On appeal from: North Gauteng High Court, Pretoria (Fabricius AJ sitting as court of first instance)


The appeal is dismissed with costs that include the costs of two counsel.

_______________________________________________________________________


JUDGMENT

_______________________________________________________________________


NUGENT JA (CLOETE, PONNAN, SNYDERS and BOSIELO JJA concurring)


[1] The appellant (AB Ventures) sued the respondent (Siemens) in the North Gauteng High Court for damages in delict. Siemens excepted to the particulars of claim on the grounds that they lacked averments necessary to found an action. The exception was upheld by Fabricius AJ and AB Ventures now appeals with the leave of that court.

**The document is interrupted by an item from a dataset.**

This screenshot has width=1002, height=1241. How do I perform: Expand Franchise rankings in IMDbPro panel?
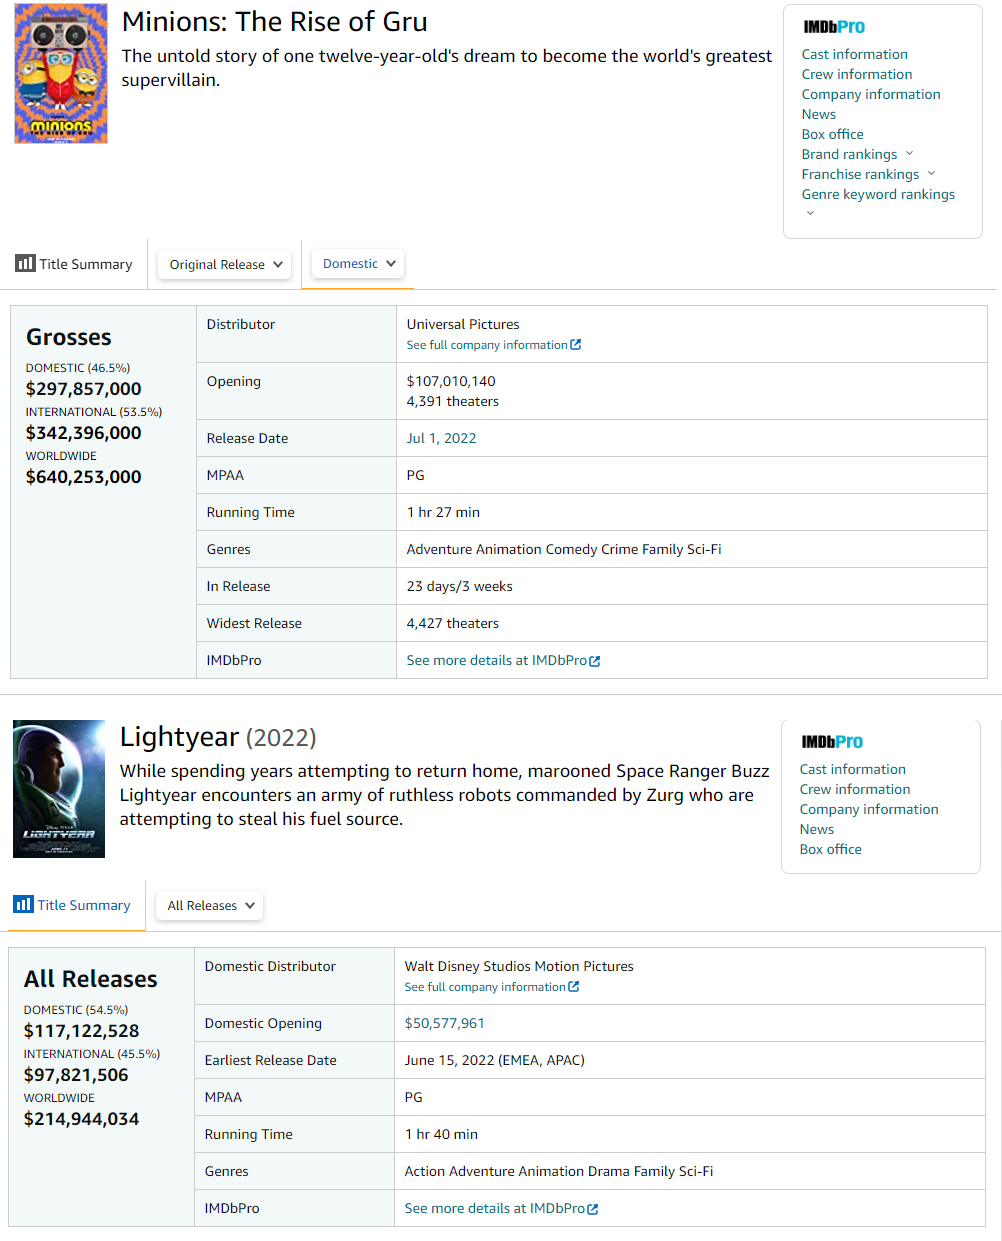point(931,174)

[2] An exception of this kind must be determined as if the allegations of fact in the particulars of claim have been established. I do not intend setting out those allegations in detail. It is sufficient for present purposes for them to be summarized.

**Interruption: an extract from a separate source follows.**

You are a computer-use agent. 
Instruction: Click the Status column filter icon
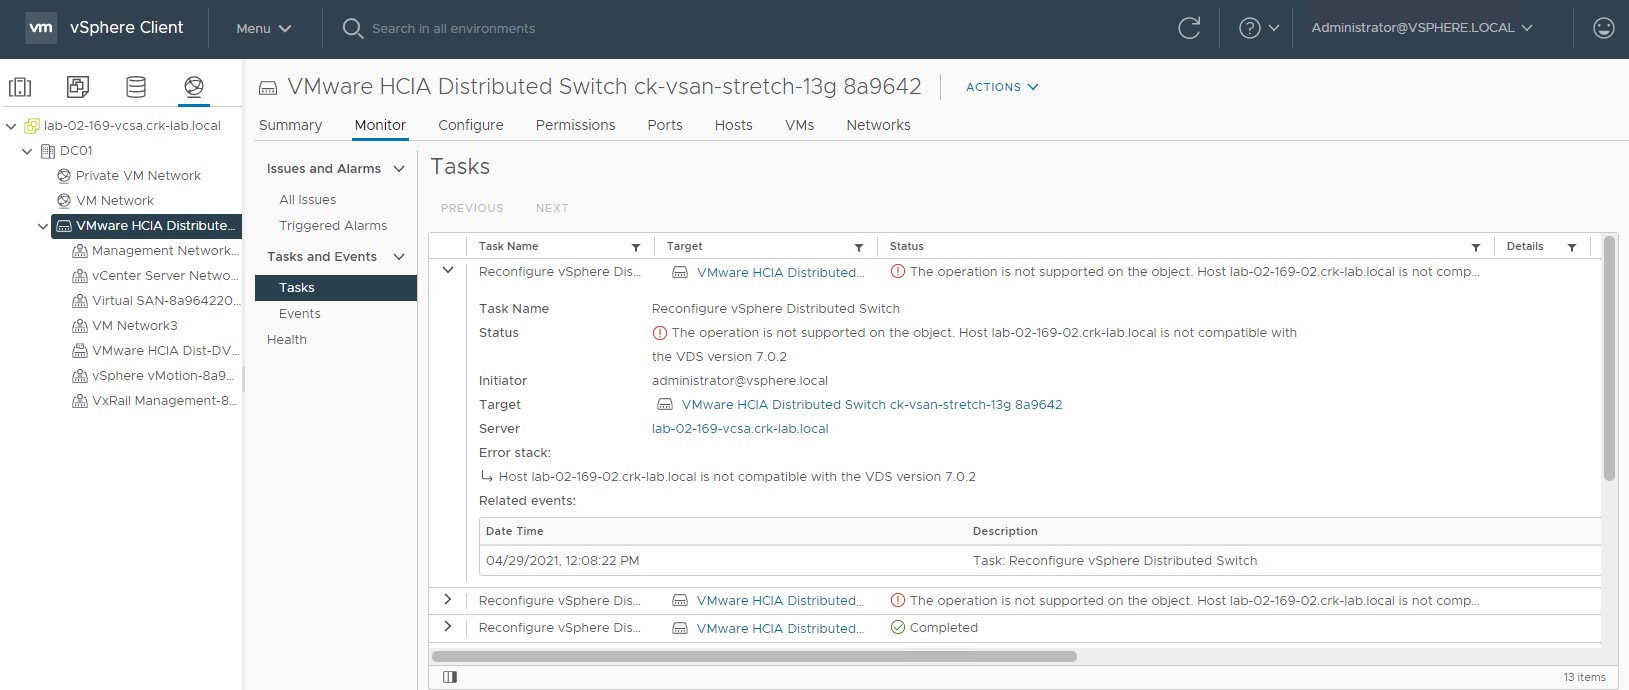1475,247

[3] AB Ventures concluded a written agreement with Lumwana Mining Company Limited (Lumwana) under which AB Ventures undertook to construct to completion the Lumwana Copper Mine in northern Zambia. A joint venture between Ausenco Americas LLC and Bateman International Projects BV was to supply four specialized electrical units (referred to in the particulars of claim as ‘the drives’) that were to be used by AB Ventures in the project. The joint venture concluded a written agreement with Siemens under which Siemens undertook to engineer, design, manufacture, supply and commission the drives.

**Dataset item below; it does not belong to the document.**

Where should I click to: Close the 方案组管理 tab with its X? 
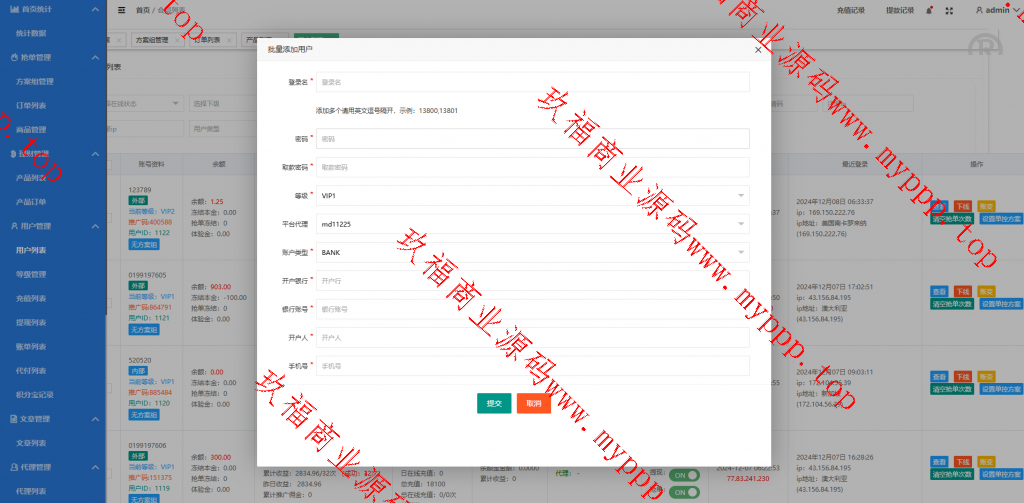pyautogui.click(x=177, y=40)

[4] Siemens delivered, installed and commissioned the drives at the construction site. After the drives had been commissioned they malfunctioned, resulting in a failure of the transformers in which the drives were used. That caused the completion of the project to be delayed, in consequence of which, AB Ventures alleged, it became liable to Lumwana for penalties or damages under the construction contract, and it also incurred additional expenses. AB Ventures alleged that the malfunction of the drives and the resultant loss was caused by negligence on the part of Siemens and it claimed damages to compensate for its loss.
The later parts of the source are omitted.